# start of Record set

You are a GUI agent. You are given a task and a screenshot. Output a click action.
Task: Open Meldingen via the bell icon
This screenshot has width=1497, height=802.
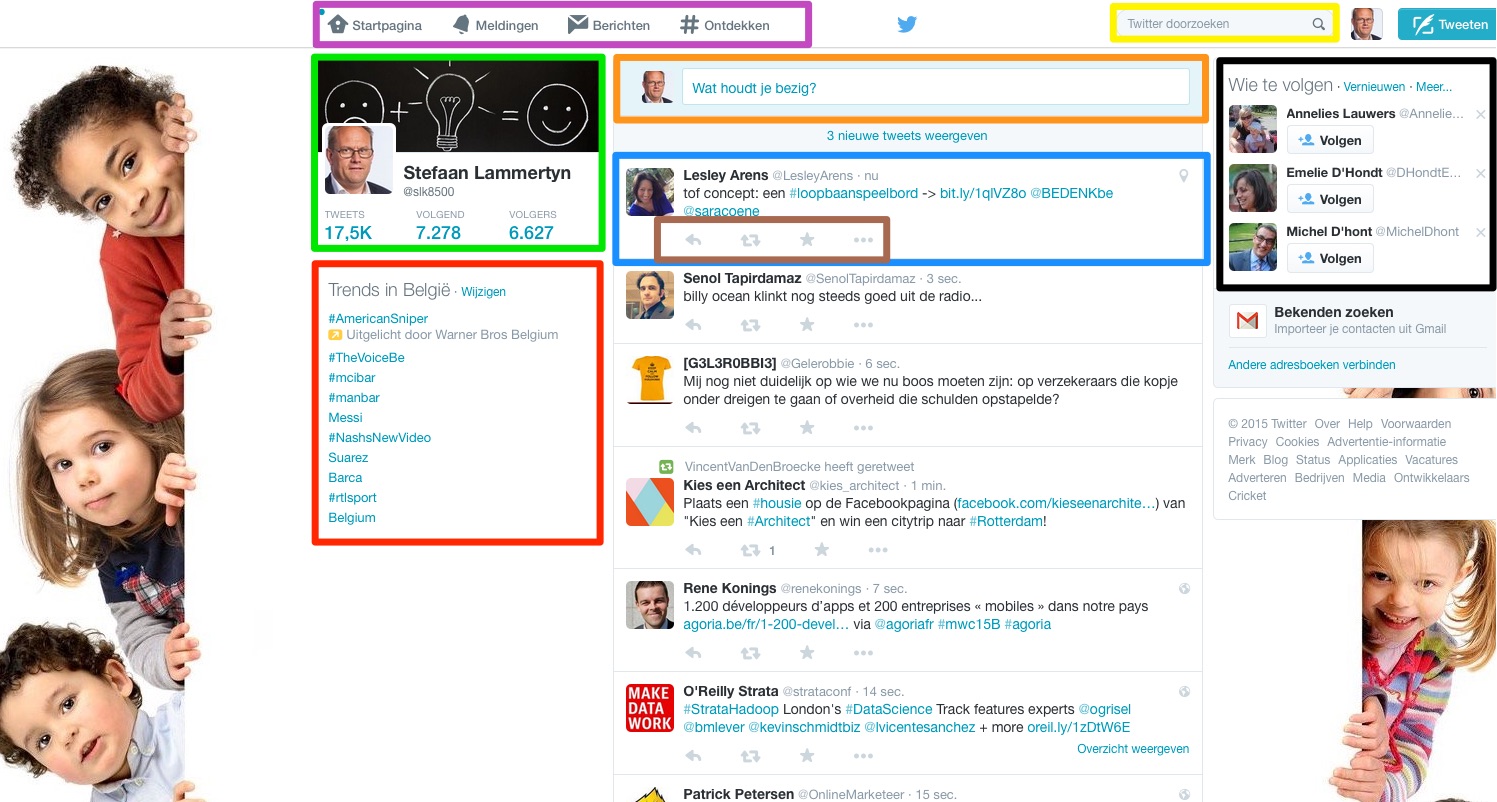(x=461, y=23)
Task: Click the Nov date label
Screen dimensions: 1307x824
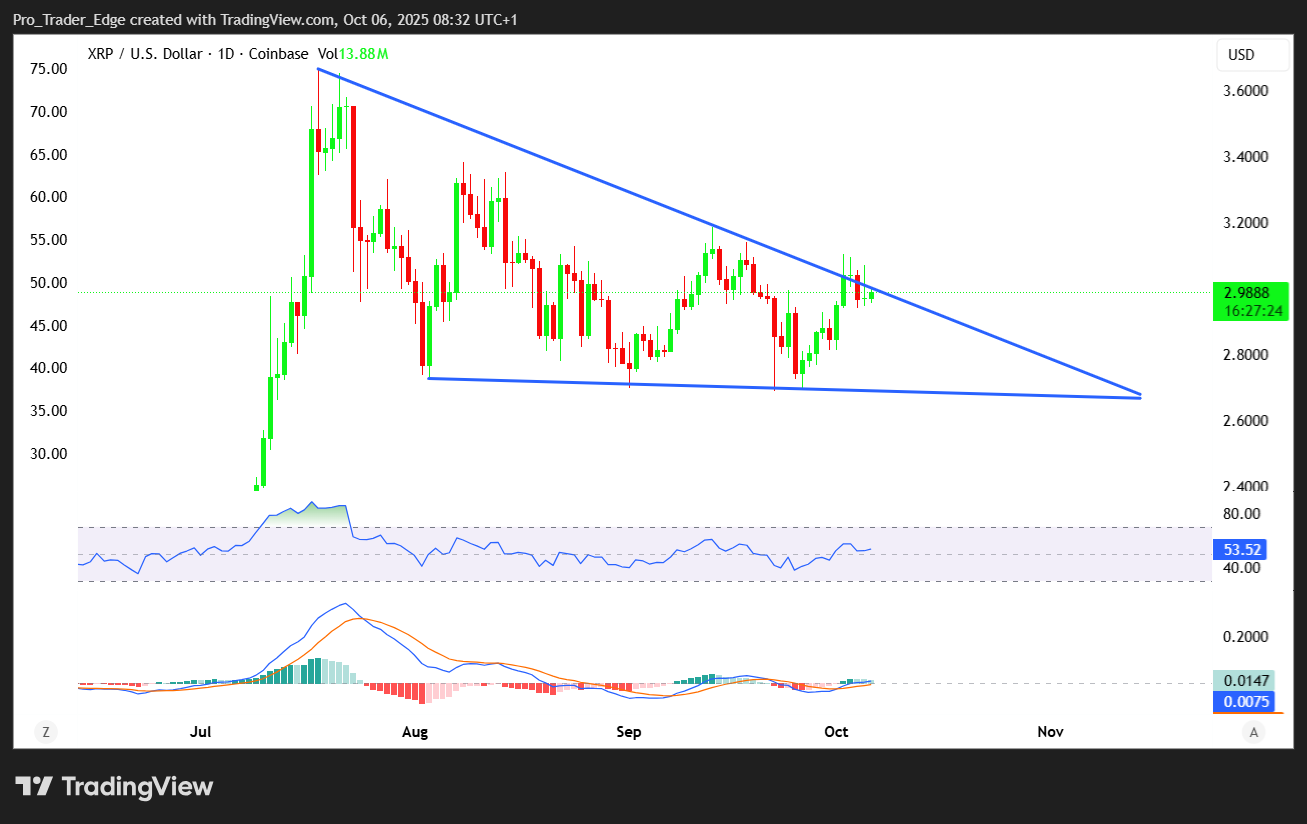Action: click(1050, 732)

# end of Record set

#### What is asked
Could you return these entries with every line the same, leaving out the pictures?

#### Exercise response
You are a GUI agent. You are given a task and a screenshot. Output a click action.
Task: Open Meldingen via the bell icon
This screenshot has width=1497, height=802.
(x=461, y=23)
Task: Click the Nov date label
Screen dimensions: 1307x824
Action: click(1050, 732)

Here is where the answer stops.